Joe Anderson
ABOUT Joseph

As CEO and President, Joe Anderson has created a unique, ambitious business model utilizing advanced service, training, sales, and marketing strategies to grow Pure Financial Advisors into the trustworthy, client-focused company it is today. Pure Financial, a Registered Investment Advisor (RIA), was ranked 15 out of 100 top ETF Power Users by RIA channel (2023), was [...]

Alan Clopine

Alan Clopine is the Executive Chairman of Pure Financial Advisors, LLC (Pure). He has been an executive leader of the Company for over a decade, including CFO, CEO, and Chairman. Alan joined the firm in 2008, about one year after it was established. In his tenure at Pure, the firm has grown from approximately $50 [...]

Published On
November 19, 2016

This hour starts off with a brief discussion about dividend paying stocks – do you understand how they work? Then, Joe and Big Al answer your biggest financial questions, from how to claim a loss on a Roth IRA to the pros & cons of rolling over an employee retirement plan into an IRA (individual retirement account).

2:04 “Most [people] don’t understand that when the dividend is paid, the stock price falls by that amount.”

4:55 “It’s not necessarily the best idea to focus solely on dividend paying stocks…with dividend paying stocks you’re paying taxes as you go.”

6:58 “It’s only a matter of time that the dividend stock prices go up because of demand.”

Question Corner

Q1 (11:05) “I have a Roth IRA, open for over ten years now. I have contributed about $15,000 but lost about 80% of it due to some stocks that I invested in. Can I claim this 80% loss in my tax return?”

A1 (11:47) “The answer is no. You cannot take a loss in a Roth IRA – it’s a special kind of retirement account where neither the income, dividends, principal or growth are taxable, but the same works if you lose money. It’s not deductible. It’s an account that really is not taxed either direction.”

Q2 (15:39) “I was recently told by more than one financial advisor that I should roll my employee retirement plan now that I’ve left the company, into an individual IRA. When I called that company to do just that, I was told by their advisor not to roll it over. He explained that I began investing in 2007/2008 when the market was low. If I were to roll over into an individual IRA today, I would be buying in when market prices are high, thus buying fewer stocks/bonds (whatever prices comprise the plan). He also said, since your plan has averaged a 5.1% gain this year, why would I want to lose that? Can someone speak to this logic for NOT rolling over?”

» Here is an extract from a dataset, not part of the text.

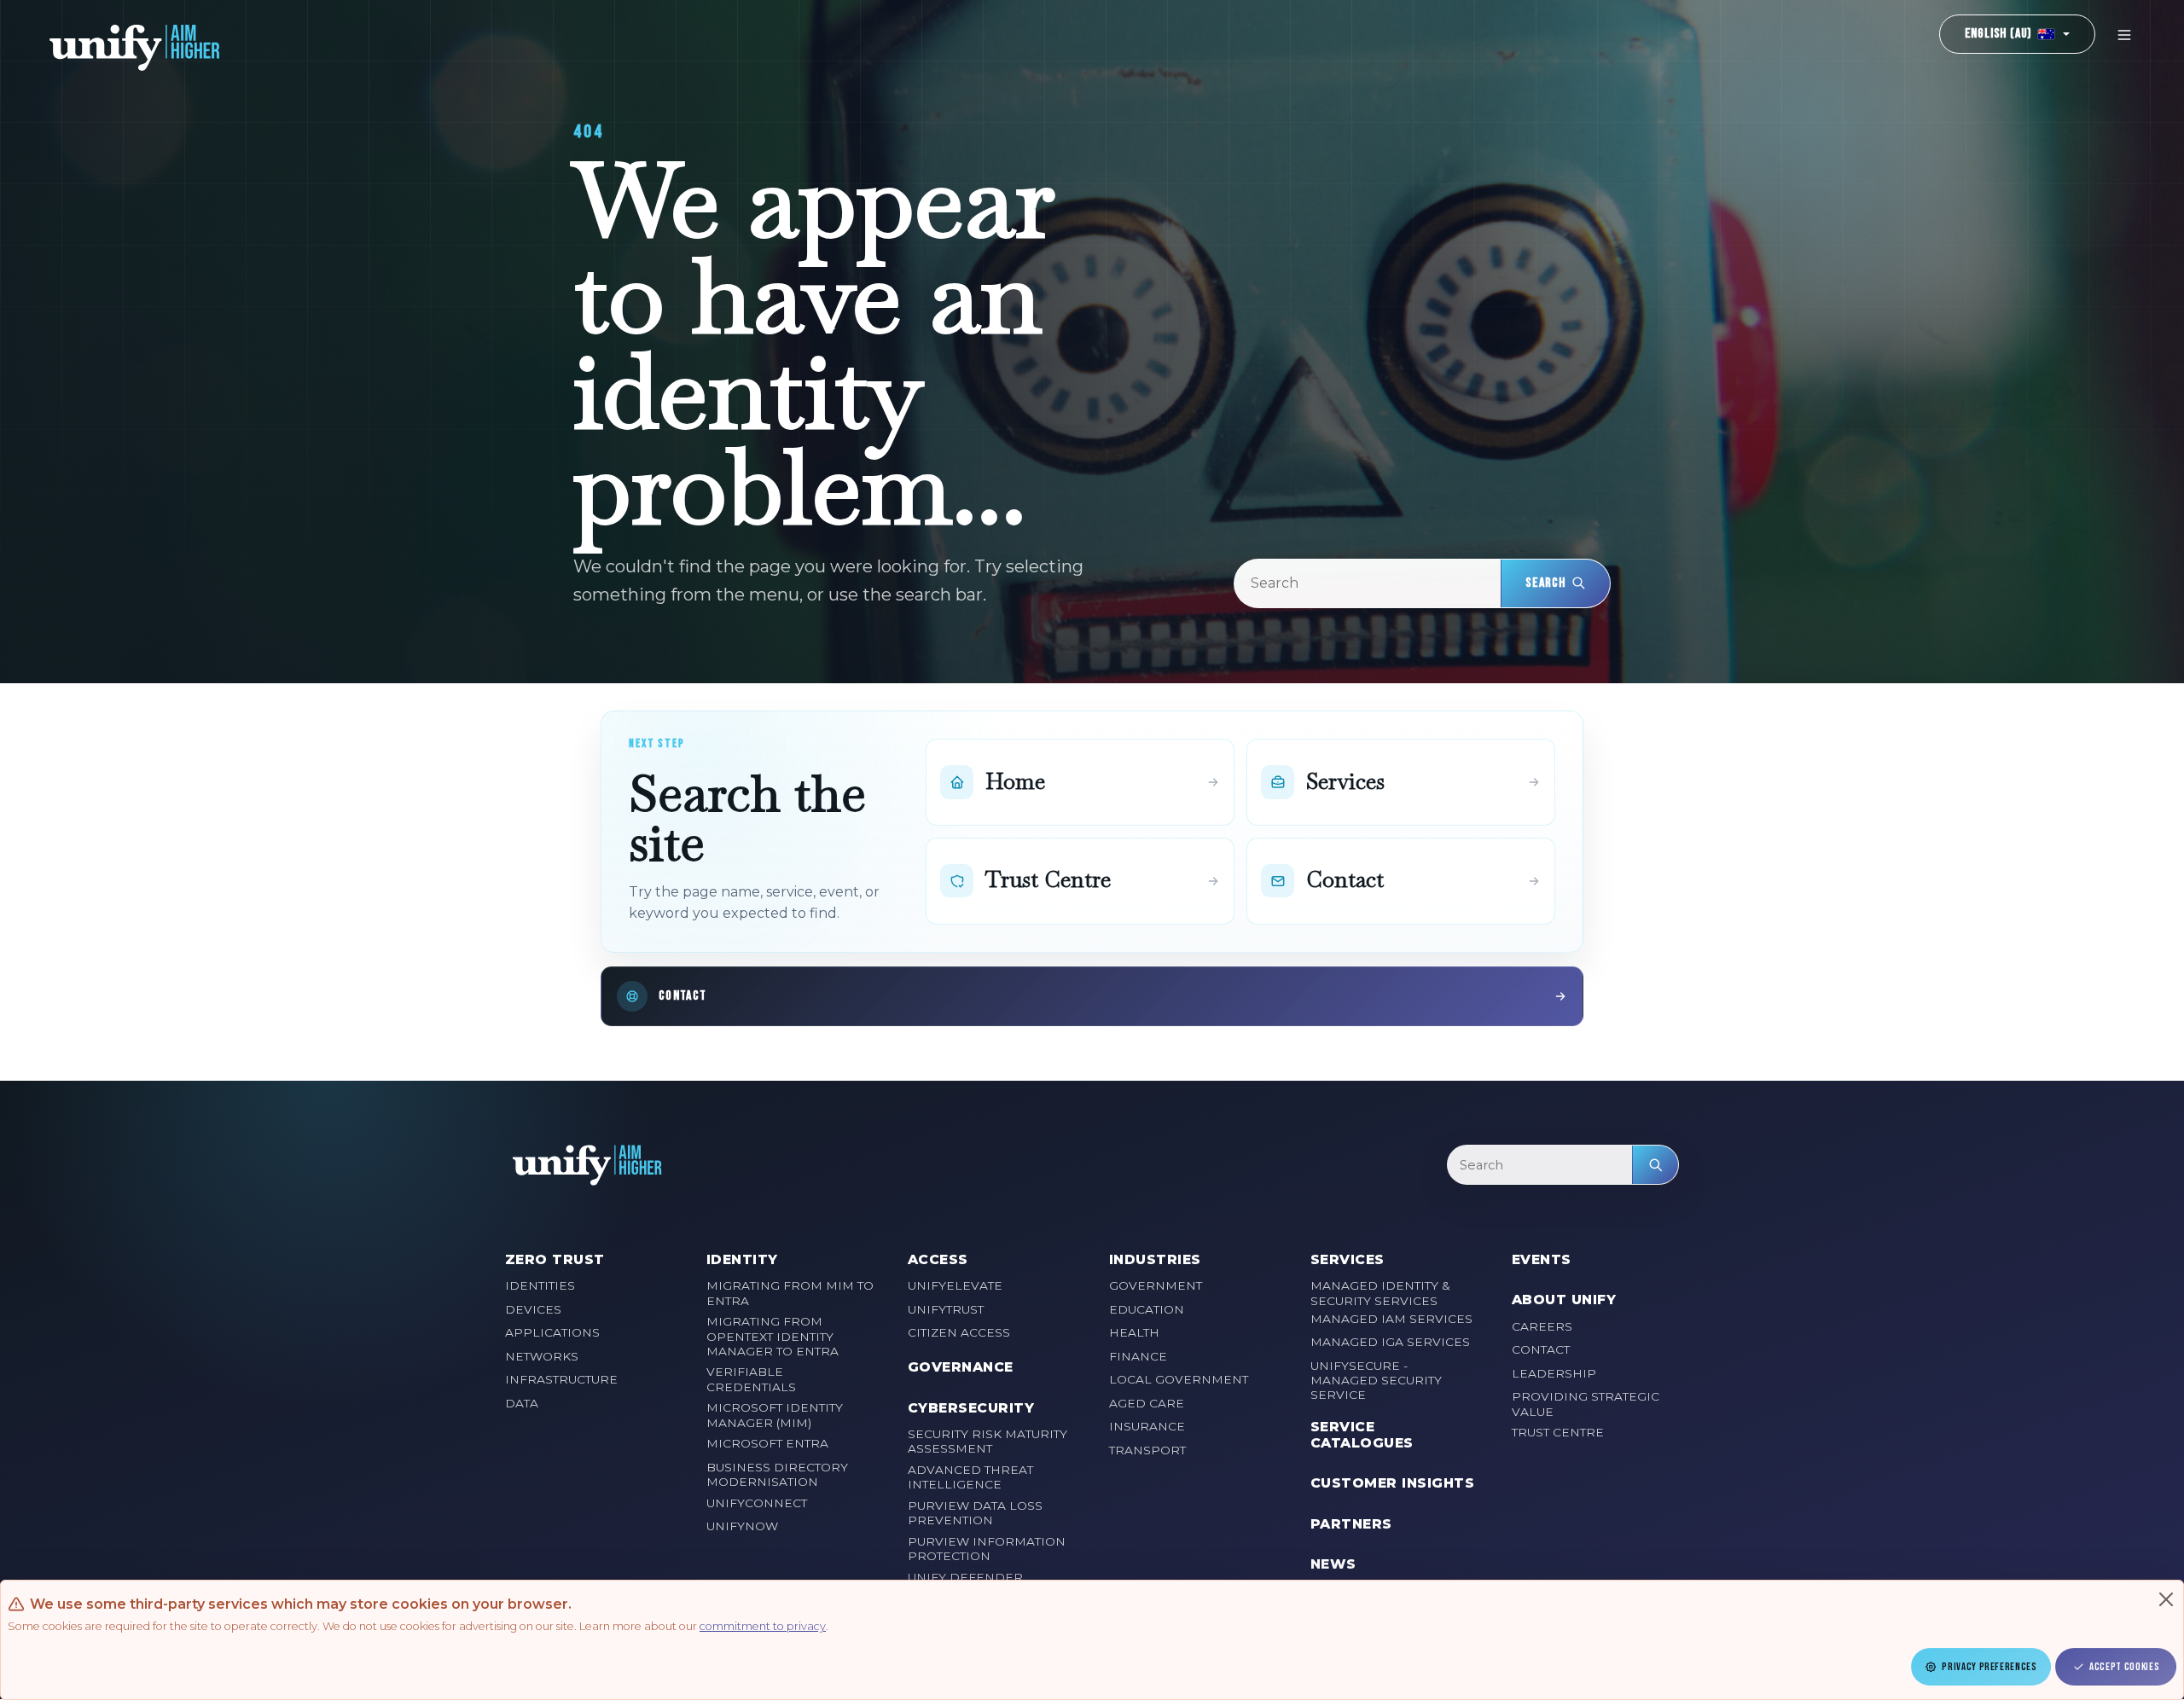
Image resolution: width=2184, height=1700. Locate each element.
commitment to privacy (763, 1626)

A2 (16:49) “There are pros and cons of rolling over a 401(k) plan into an IRA. The pro is if you have an advisor that you trust and have an organized overall strategy with, it makes sense to roll it over and have that individual or their team manage your overall assets for you to create that income, do tax loss harvesting, conversions and everything else. The con is that there’s going to be cost involved in this – including the cost and fees of rolling it over plus internal costs of working with an advisor.”

20:01 “A huge advantage of IRAs if you have a bigger choice of investments.”

Q3 (24:43) “Are profits from trading options (or stocks) in a non-qualified brokerage account subject to the 10.4% FICA tax?”

A3 (25:20) “If you’re classified as a trader, then it could be considered ordinary income subject to self-employment tax, but for most of us we’re not necessarily traders. That’s going to be investment gains and investment losses. When it comes to FICA taxes, if you are a professional trader then you have to pay self-employment tax which is actually twice as much as what the rest of us pay in terms of being employed. The reason it’s twice as much is because when we are an employee, the employer pays half of our tax and we pay half.”

Q4 (26:41) My wife and I are both 60 years old. We have taxable investments valued at $900,000, 401k and IRAs valued at $1,200,000, and a Roth valued at $23,000. We would like to retire in about 8 years. A co-worker said he heard that it is possible to pay no income tax in retirement, even on Social Security benefits. With my situation how is that possible?”

A4 (27:43) “Here’s what I would do. Convert the $1.2 million into a Roth IRA from now until age 70. Push out your Social Security until age 70. Save x amount of dollars into your brokerage account. Try getting two-thirds of your $1.2 million into a Roth, pay the tax now and get that two-thirds into the Roth over the next ten years. Tax-loss harvesting could be a huge benefit because it won’t show up on your tax return. It would be a little difficult to get that much converted and pay no tax; you may want to consider paying the taxes and staying in a lower tax bracket.”

32:21 “A lot of people retire at 62 or 64 and are in a very low [tax] bracket, and could be doing Roth conversions all the way until age 70 1/2 and then be in a much better spot and in some cases pay little to no taxes.”